The story was a slight one, with surprisingly little tension, despite one horrific death and several other characters in peril. In fact, surprisingly little is made of the glam rock era, other than some references to various musicians (the Doctor name-drops Brian Eno) and the use of period music. Mainly this is a "base under siege" story that could be set anywhere.

The next story in the series, "Immortal Beloved," from April 2007, is a meatier story. When the Doctor and Lucie land on what appears two be a Grecian hilltop, they find two lovers, Kalkin and Sarati, about to kill themselves by throwing themselves off the cliff, rather than live the lives for which they have been raised. The Doctor intervenes, allowing General Ares to arrive in a helicopter to take the pair with him. Instead, Kalkin shoots Ares, who is tended to by the Doctor.

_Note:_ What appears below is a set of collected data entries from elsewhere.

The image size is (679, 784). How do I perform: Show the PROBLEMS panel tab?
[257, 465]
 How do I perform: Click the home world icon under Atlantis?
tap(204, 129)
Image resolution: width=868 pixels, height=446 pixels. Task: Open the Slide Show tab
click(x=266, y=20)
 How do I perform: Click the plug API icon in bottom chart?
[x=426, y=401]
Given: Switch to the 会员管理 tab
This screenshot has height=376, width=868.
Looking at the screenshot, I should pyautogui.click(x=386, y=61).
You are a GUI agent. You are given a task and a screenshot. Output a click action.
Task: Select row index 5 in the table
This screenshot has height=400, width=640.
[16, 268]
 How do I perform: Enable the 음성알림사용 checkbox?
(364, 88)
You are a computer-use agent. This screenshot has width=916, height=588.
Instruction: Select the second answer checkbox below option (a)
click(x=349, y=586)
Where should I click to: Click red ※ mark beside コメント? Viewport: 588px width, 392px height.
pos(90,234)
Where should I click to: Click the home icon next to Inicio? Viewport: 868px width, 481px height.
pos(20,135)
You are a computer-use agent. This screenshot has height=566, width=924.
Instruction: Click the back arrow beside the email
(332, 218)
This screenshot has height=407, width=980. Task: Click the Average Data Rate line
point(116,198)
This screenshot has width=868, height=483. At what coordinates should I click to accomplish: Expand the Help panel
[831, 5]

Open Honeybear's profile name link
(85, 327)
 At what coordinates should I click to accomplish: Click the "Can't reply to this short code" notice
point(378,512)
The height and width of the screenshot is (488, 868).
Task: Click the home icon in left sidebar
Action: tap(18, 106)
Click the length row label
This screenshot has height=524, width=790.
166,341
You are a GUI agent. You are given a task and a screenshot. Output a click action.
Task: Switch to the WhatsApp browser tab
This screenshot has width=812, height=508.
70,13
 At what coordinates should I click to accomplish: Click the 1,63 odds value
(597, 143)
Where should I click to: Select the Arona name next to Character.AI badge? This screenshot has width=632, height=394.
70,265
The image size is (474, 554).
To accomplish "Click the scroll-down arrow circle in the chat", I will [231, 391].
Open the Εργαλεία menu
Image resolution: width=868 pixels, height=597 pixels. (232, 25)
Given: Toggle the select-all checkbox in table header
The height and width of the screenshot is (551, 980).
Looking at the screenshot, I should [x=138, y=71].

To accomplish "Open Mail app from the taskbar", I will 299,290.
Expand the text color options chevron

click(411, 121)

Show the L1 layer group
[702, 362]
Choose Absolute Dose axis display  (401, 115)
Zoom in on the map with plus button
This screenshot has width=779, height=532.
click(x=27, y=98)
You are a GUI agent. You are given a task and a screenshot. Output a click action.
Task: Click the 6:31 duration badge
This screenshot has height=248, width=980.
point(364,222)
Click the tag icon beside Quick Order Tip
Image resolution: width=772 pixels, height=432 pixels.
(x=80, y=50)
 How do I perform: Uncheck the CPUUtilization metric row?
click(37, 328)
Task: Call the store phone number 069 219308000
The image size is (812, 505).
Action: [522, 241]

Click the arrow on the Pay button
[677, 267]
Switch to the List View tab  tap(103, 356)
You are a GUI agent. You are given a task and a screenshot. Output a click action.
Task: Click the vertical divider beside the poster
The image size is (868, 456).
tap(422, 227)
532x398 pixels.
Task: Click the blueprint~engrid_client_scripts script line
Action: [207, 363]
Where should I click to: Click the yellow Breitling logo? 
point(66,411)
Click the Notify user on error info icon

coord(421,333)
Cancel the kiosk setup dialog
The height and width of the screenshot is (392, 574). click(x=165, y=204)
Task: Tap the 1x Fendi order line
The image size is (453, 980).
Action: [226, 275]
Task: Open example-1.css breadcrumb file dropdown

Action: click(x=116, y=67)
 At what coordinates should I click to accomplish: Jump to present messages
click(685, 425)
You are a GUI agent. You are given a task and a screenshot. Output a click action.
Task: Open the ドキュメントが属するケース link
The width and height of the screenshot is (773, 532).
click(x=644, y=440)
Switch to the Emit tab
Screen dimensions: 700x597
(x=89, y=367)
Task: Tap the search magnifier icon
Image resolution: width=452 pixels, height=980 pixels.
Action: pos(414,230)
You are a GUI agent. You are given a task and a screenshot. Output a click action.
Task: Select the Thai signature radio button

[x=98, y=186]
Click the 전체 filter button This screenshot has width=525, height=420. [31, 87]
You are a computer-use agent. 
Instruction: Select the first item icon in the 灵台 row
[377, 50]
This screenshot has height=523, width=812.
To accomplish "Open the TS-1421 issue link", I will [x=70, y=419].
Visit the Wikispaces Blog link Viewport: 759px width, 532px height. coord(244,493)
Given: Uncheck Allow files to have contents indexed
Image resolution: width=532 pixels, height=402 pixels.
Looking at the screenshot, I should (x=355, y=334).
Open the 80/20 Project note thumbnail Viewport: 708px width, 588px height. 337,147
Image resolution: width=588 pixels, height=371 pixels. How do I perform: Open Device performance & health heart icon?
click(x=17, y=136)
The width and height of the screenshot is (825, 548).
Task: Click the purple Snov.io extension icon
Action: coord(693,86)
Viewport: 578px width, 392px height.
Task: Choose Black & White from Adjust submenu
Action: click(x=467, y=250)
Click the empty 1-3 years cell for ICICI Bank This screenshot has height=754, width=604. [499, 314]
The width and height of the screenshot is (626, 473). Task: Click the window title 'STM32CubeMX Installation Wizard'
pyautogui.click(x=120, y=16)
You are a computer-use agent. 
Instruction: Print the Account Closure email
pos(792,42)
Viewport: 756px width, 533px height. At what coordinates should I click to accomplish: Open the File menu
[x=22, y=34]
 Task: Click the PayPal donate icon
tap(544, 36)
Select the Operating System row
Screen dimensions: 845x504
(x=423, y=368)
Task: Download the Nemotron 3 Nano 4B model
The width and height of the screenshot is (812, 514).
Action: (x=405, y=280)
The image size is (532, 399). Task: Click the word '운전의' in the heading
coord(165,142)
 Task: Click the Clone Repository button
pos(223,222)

When the group returns to a palace, the Doctor and Lucie encounter rulers Zeus (Ian McNeice, later Winston Churchill in the TV series, and the wonderful newsreader in the series Rome) and Hera (Elspet Gray, Time Lady Thalia in "Arc of Infinity" from the classic TV series), and Tayden, a young man to whom Lucie takes a fancy. Lucie is horrified when Hera operates machinery to transfer Ares' mind from his dying body to that of Tayden - a clone, raised for just such a purpose. Kalkin is a clone of Zeus (as indeed is young Ganymede, played by Paul McGann's son Jake), while Sarati is Hera's clone. The ruling class are all survivors of a spaceship crash over a thousand years ago. With the use of a succession of clones, they have maintained control over the native population since the crash.

Issues of the morality of using clones, who have distinct personalities, for this purpose, as well as the wisdom of having a ruling class seeking immortality, are prominent in this plot. The story has its share of humor, too. When the TARDIS crew finds Kalkin and Sarati on the hill and Lucie discovers that Kalkin is the prince, she says, "Oh, a prince? I am Lucie of the M-62, and this is my bumbling assistant, the Doctor." To which the Doctor replies in McGann's droll tone, "How flattering."